The story of Sam Peckinpah mirrors the bitter anguish that permeates his body of work: A reflection of the rage and frustration he dealt with both in his personal life and in facing with Hollywood executives who throttled his vision and left him struggling for artistic power in the twilight of his career. As a point of study, Peckinpah’s violent, explosive and substance-scarred personality in attacking creative repression is far more fascinating to me than that of Orson Welles, who got on with film-making at whatever capacity he could scrape together with the same smug smiling hubris as always. I bring this up only because it offers an intriguing comparison between the apparently perfect Hollywood film, Citizen Kane, and elegiac melancholy of inevitable doom that makes Pat Garret & Billy the Kid one of the most profound films ever made about the American mythos. Peckinpah does not any moment express a desire to impress: Even his famously impassioned gun-battles are salted with a nest of sharp shingles that blunt any triumph or catharsis one might have drawn from his earlier work.

The director’s time under the baking sun of controversy after The Wild Bunch and Straw Dogs developed a bitter spark that softened into something special with Pat Garrett & Billy the Kid– a film which embraces the inevitability of death and ignores the legend of its emblematic heroes in favor of a far more mature, realistic and ultimately moving observation of our mortality. It had confidence in the vulnerability of hanging onto the brink of the long black silence, desperate to share another couple of seconds with a cast of characters who could die as quickly as they entered the story- and it is this dangerous concoction of resolute sentimentality and grim rationalism that make it such an endearing piece of work.
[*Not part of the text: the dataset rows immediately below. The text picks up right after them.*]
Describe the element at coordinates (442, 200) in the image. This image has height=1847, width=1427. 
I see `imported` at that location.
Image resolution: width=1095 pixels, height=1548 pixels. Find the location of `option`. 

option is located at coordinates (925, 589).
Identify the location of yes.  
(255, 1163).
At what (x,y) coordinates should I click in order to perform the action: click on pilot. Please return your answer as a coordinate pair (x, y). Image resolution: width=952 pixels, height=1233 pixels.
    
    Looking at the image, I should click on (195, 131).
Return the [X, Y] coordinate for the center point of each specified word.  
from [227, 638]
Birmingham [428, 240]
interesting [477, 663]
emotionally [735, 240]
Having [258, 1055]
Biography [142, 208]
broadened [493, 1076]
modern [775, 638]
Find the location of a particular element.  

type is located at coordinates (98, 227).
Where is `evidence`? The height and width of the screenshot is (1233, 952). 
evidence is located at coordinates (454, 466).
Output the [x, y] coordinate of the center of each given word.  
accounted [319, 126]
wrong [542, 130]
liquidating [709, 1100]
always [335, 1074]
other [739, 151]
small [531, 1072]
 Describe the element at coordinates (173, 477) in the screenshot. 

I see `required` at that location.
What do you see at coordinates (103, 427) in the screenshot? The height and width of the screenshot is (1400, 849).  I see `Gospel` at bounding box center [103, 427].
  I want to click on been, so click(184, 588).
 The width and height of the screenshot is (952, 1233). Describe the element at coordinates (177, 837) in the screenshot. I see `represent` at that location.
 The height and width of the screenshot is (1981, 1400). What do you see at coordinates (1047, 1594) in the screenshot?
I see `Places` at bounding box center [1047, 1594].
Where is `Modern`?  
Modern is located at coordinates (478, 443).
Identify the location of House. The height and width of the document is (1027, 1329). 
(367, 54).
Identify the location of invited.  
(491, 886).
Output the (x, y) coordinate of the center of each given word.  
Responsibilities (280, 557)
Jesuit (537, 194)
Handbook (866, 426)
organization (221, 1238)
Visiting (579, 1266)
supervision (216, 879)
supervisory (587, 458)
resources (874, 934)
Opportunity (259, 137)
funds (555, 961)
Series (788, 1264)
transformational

Hal Hartley’s Surviving Desire preaches that “the trouble with us American is that we always want a tragedy with a happy ending” and that infinitely apt line highlights the chief success of Pat Garrett: Its refusal to conform. It never commits to an extremity of emotion, coasting the line between the joyful ambiance of just being alive and the crushing silence of coming face to face with death. It eludes the classical Hollywood formula without a beat and in doing so creates as important a film as has ever been made in America- because it confronts the truth of terminality under the guise of legend. Something to learn from. Aspire to. Be a part of its world every chance you get- because flicks with this kind of comprehension not only of their own completeness, but of their place in the cinema of their nation, are seldom seen.